猛烈な季節風の中、飛行機は40分遅れて、真っ白な雪に包まれた鶴岡を発ち羽田に向け飛び立ちました。厚い雲を通り抜けると、上空はいつもあっけらかんとした快晴です。地球の規模から見れば、本当に薄い大気にも何層にも分かれた表情があります。そのミルフィーユの境を飛行機は分け進むのです。
 来週第一回の審査委員会が開催される産学連携拠点の説明会の取材と、来年度のバイオファイナンスギルドの打ち合わせを終了、鶴岡市長の招宴で美味しい寒鱈汁をいただき、一晩過ごし東京に戻っております。しかし、空港に向う雪道で防風林の立派な松がユラユラと揺れ、路上に千切れた大枝が邪魔しているのを見るにつれ、今日も欠航か、と嘆息が漏れました。しかし、2回目の着陸の試みで、見事に着陸、拍手拍手でした。
 鶴岡には慶應技義塾先端生命研究所とそのスピンアウトベンチャーであるヒューマンメタボロームテクノロジーズがあります。分子量1000以下の代謝産物を網羅的に解析するために、同研究所が開発したキャピラリー電気泳道と質量分析機(CE-MS)を駆使しています。毎回、研究所とそれに隣接したインキュベーターである鶴岡メタボロームキャンパスを訪れるたびに、1セットで数1000万円はするCE-MSが増えているのに驚かされます。とうとう、同研究所とベンチャーを合わせて、CE-MSは50セットを超えました。
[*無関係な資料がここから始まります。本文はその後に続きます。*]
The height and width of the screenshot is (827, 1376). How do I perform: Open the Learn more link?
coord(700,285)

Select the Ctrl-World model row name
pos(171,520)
間違いなく、世界最大のメタボローム解析能力であります。
 さてメタボロームが本当に個の医療に貢献するバイオマーカー探索の手がかりとなるのか?実際、慶応義塾大学のグループは2年前に薬剤肝炎のモデル動物で、グルタチオン枯渇が障害の前に誘導され、その結果、オフタルミン酸という異常物質が生産され、血中や尿中に漏れ出ることを突き止めています。現在、診断薬として開発を急いでいます。幅広い疾患のメタボローム解析で、病態マーカーを現在急追中です。
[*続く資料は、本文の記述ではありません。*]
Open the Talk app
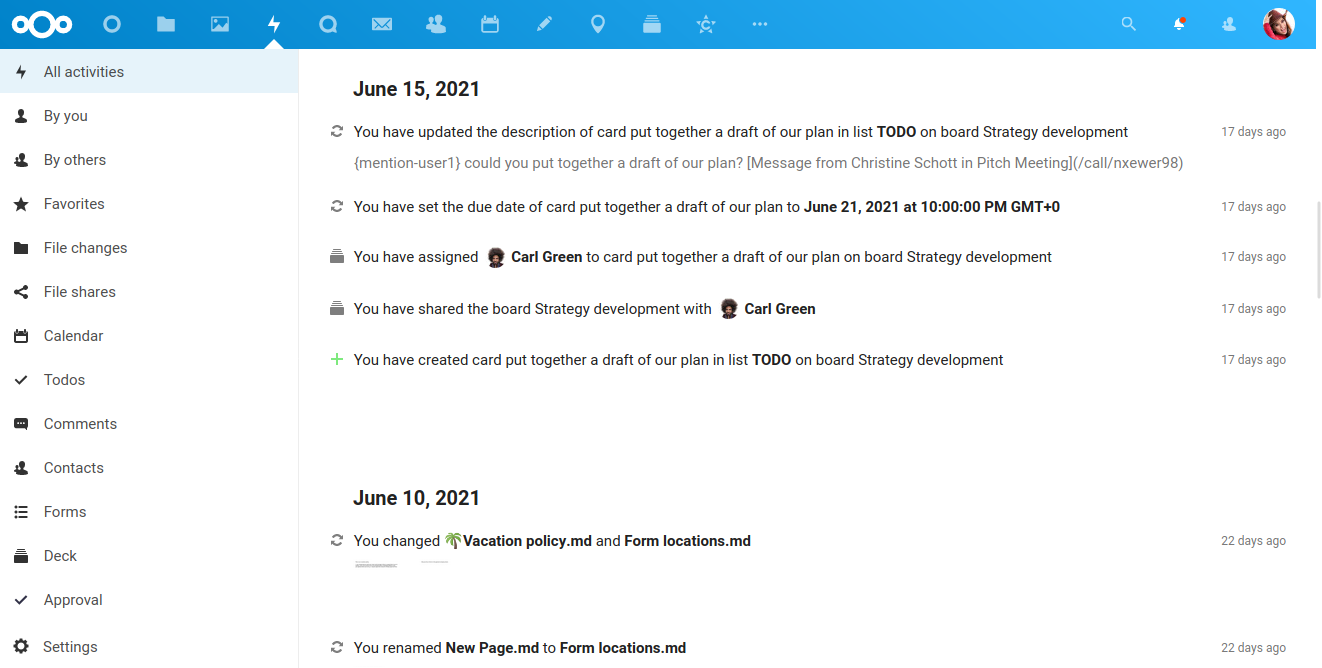Screen dimensions: 1322x668 click(328, 23)
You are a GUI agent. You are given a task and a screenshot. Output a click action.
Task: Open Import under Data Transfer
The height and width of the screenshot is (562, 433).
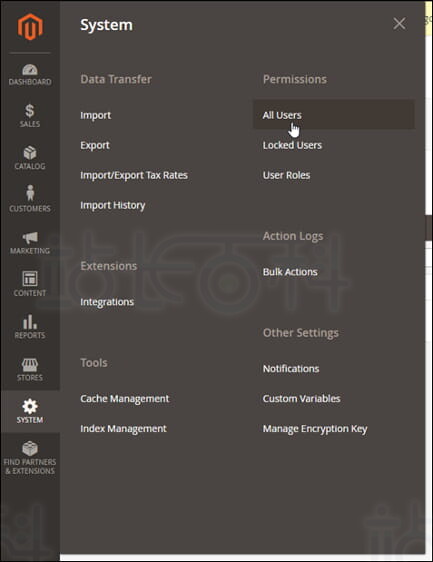click(x=95, y=115)
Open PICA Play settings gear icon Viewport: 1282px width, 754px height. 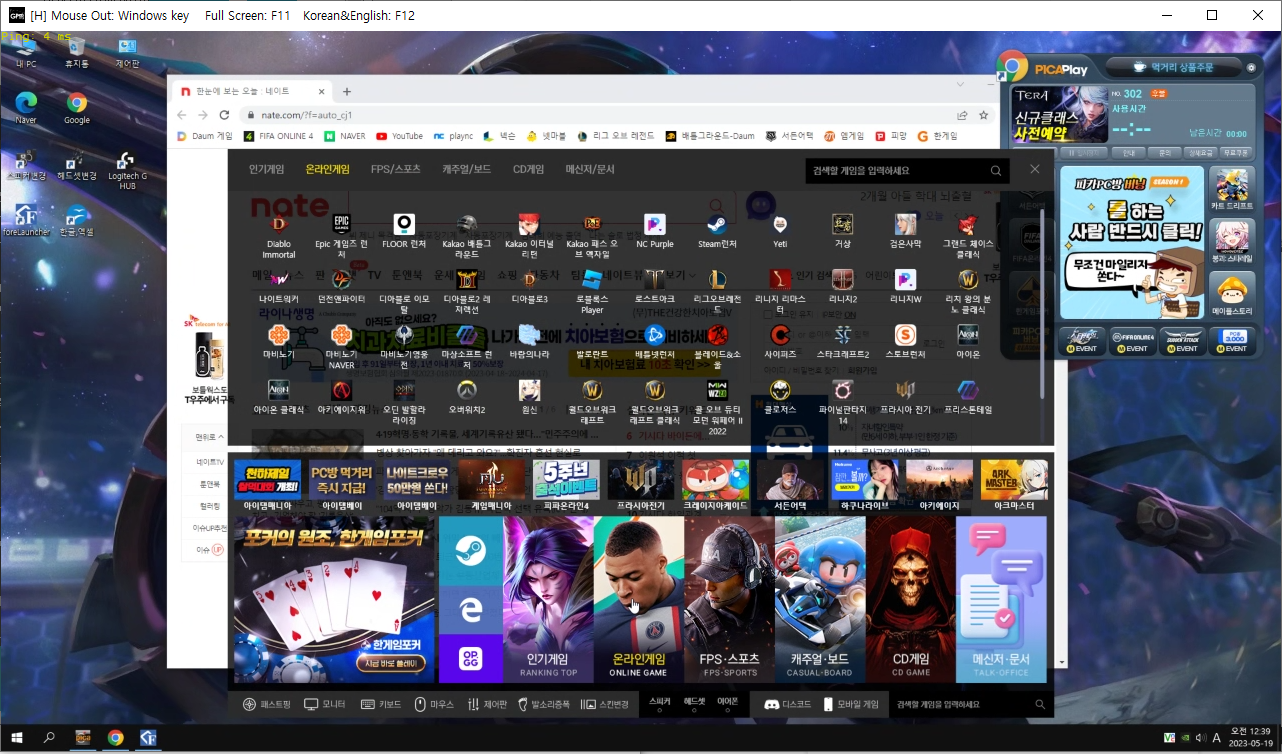[1250, 68]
 今までは鶴岡の独壇場だったのですが、海外からやっと、メタボロームによる有力な疾患マーカー発見の朗報が届きました。米Michigan Center for Translational Pathologyの研究グループは、前立腺がんと正常前立腺組織を比較してメタボローム解析した結果、最終的には前立腺がん特異的な6つの代謝産物を絞り込み、最終的にはその中のサルコシン(Nメチル化グリシン)を有力な前立腺がんのバイオマーカーとして臨床的に確認する段階に進みました。
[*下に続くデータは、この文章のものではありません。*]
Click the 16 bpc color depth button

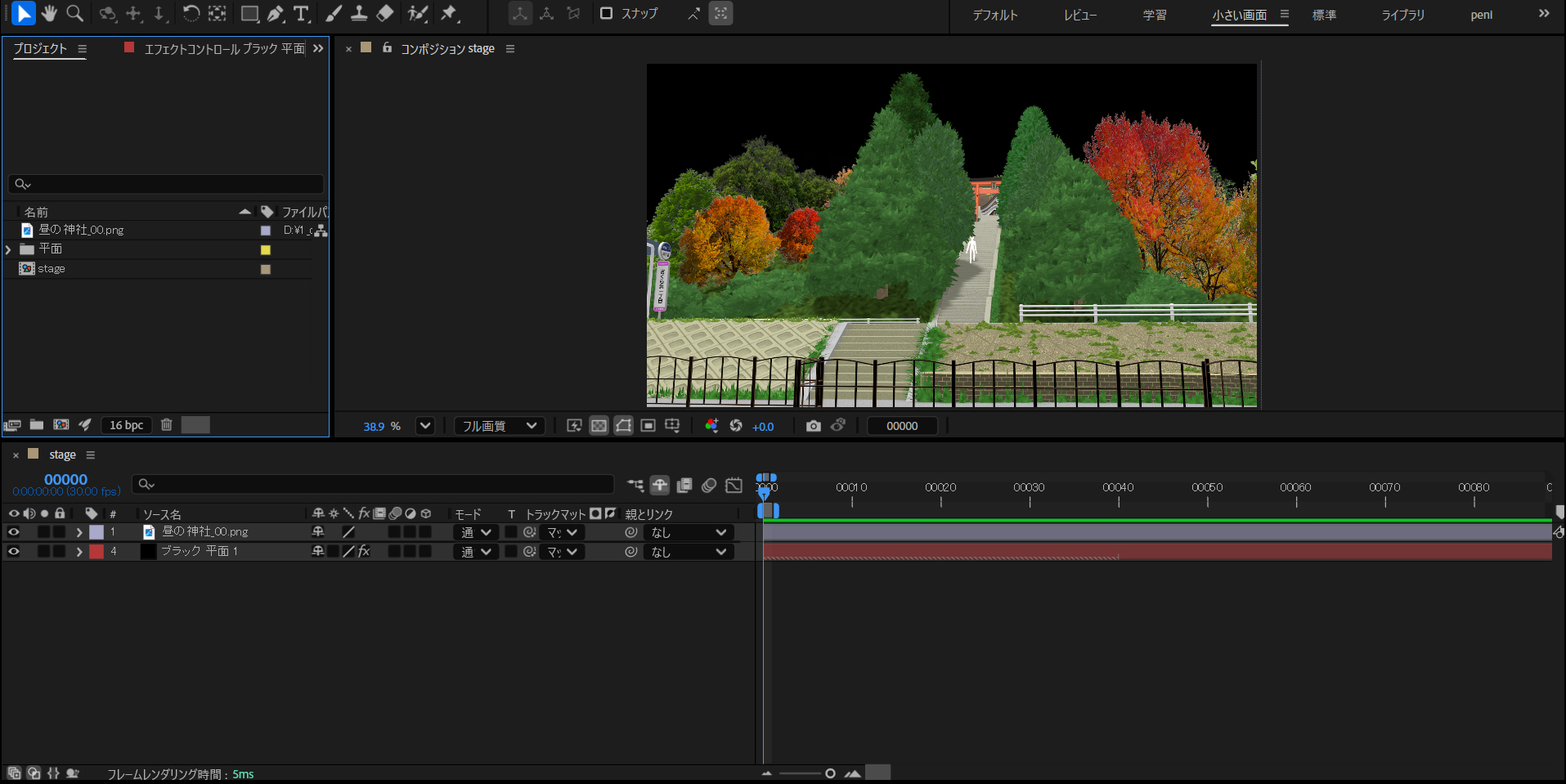tap(126, 425)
https://bio.nikkeibp.co.jp/article/oc/2005/9718/
 この成果はベンチャー企業の米Metabolon社が商業化する権利を持っております。サルコシンが幸運だったことは、単なるマーカーではなく、この物質を培養液に添加すると前立腺細胞の増殖を誘導する活性があったのです。少なくとも細胞増殖と浸潤性というがん化の最も重要な特徴を誘導する原因物質だったのです。実際siRNAなどにより、サルコシンの合成酵素の発現を抑制すると、前立腺がん細胞の増殖が抑制され、遺伝子導入でサルコシン合成酵素の発現を誘導すると、良性前立腺細胞が浸潤性を獲得し、がん化しました。
 サルコシン代謝経路に含まれる酵素群は、前立腺がんの医薬品開発の新たな標的となる可能性が濃厚なのです。代謝産物は酵素によって細胞内で作られるます。酵素阻害剤は、従来の低分子医薬品開発で最も成功したものであります。つまり、疾患のメタボローム研究は、バイオマーカーだけでなく、既存の製薬企業の低分子スクリーニング技術やメディシナルケミストリーをそのまま応用できる、治療薬の標的探索にも展開できる潜在的な力を持っているのです。
 現在、ロシュ・ダイアグノスティックスの記者会見場でメールを書いていますが、同社の小川渉代表取締役社長はこれからは新薬開発と医薬品開発を同時に診断薬を開発していくと発表しています。まさにメタボローム研究にぴったりくる戦略です。
 メタボロームは個の医療の間違いなく基盤となる技術です。しかも、日本がこの分野では圧倒的に強い。誠に心強くなるじゃないですか。
 皆さん、今週もどうぞお元気で。